Once the pictures are removed, return each record below exactly as written.

Records from a dataset:
=== Begin Enclosure ===
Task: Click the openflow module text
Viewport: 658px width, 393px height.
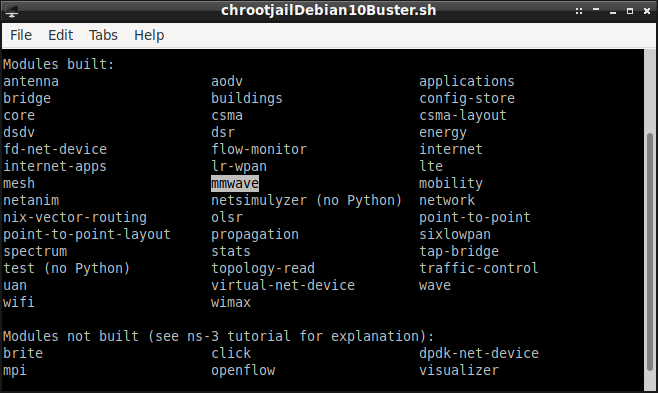Action: 243,370
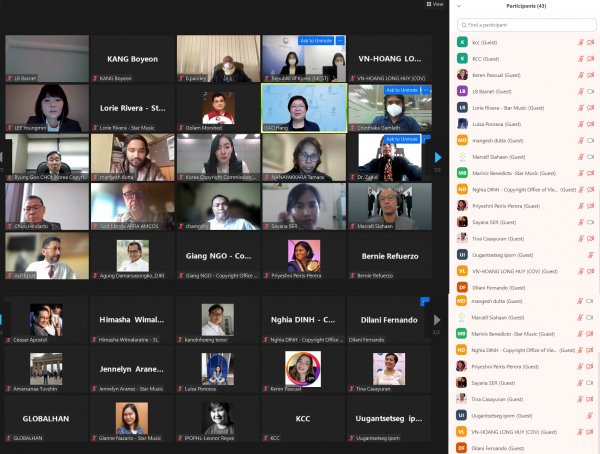Toggle LB Basnet's camera icon in participants list
Image resolution: width=600 pixels, height=454 pixels.
[590, 90]
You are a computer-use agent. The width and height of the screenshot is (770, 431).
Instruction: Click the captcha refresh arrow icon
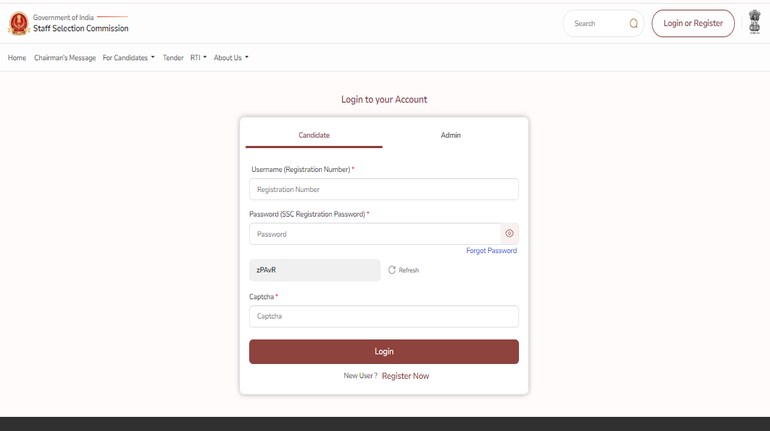click(x=392, y=270)
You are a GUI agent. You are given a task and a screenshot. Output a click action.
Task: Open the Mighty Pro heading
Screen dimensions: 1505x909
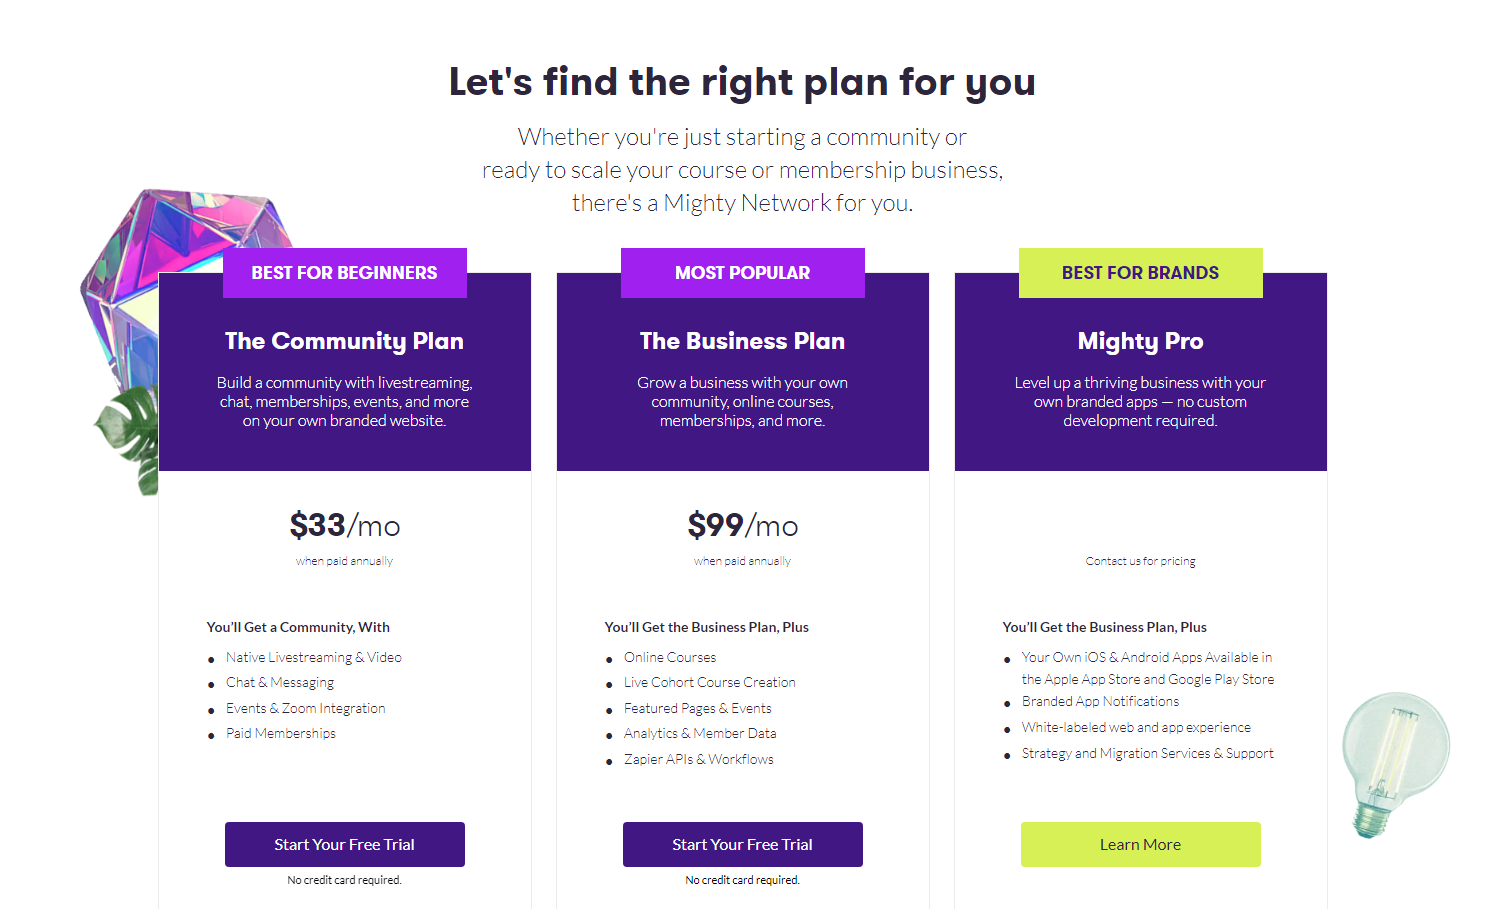coord(1140,341)
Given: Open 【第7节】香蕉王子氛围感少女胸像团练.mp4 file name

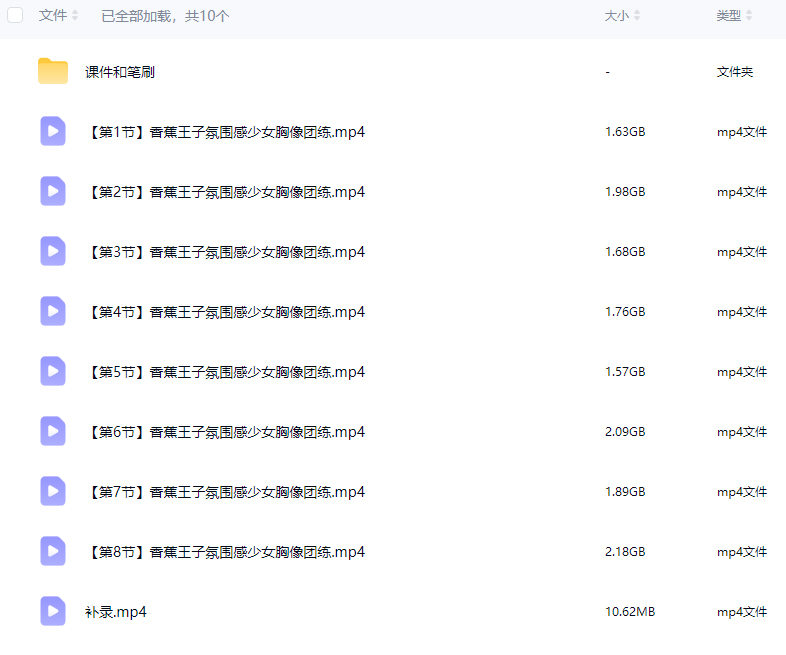Looking at the screenshot, I should [x=225, y=492].
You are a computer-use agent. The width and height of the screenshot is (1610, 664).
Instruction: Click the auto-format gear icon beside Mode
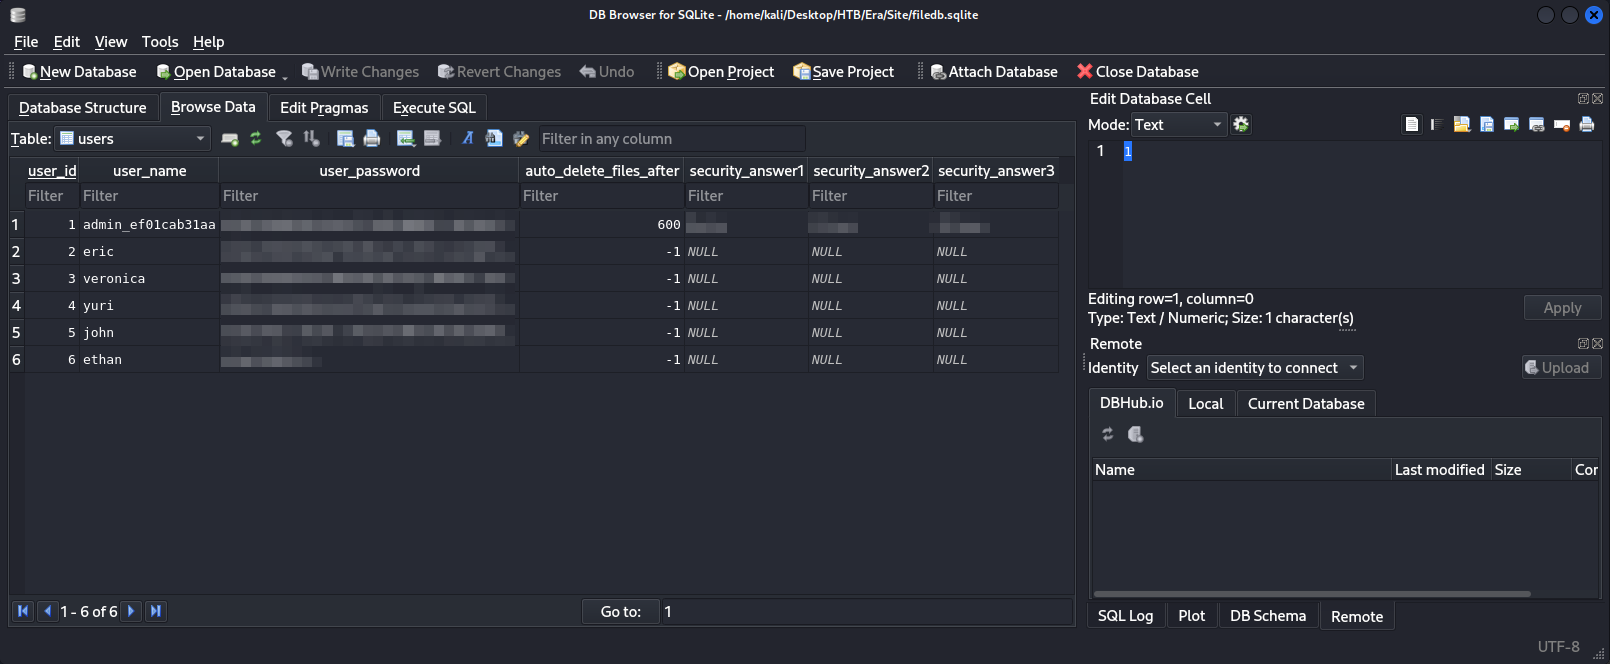click(x=1241, y=125)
=== End Enclosure ===
* [Task result]
Task: Click the openflow module text
Viewport: 658px width, 393px height.
Action: 243,370
Toggle LB Basnet's camera icon in participants list
Image resolution: width=600 pixels, height=454 pixels.
[590, 90]
You are a computer-use agent. The width and height of the screenshot is (770, 431).
Instruction: Click the captcha refresh arrow icon
click(x=392, y=270)
You are a GUI agent. You are given a task and a screenshot. Output a click action.
Task: Open the Mighty Pro heading
Screen dimensions: 1505x909
coord(1140,341)
Given: Open 【第7节】香蕉王子氛围感少女胸像团练.mp4 file name

Looking at the screenshot, I should [x=225, y=492].
You are a computer-use agent. The width and height of the screenshot is (1610, 664).
Instruction: Click the auto-format gear icon beside Mode
click(x=1241, y=125)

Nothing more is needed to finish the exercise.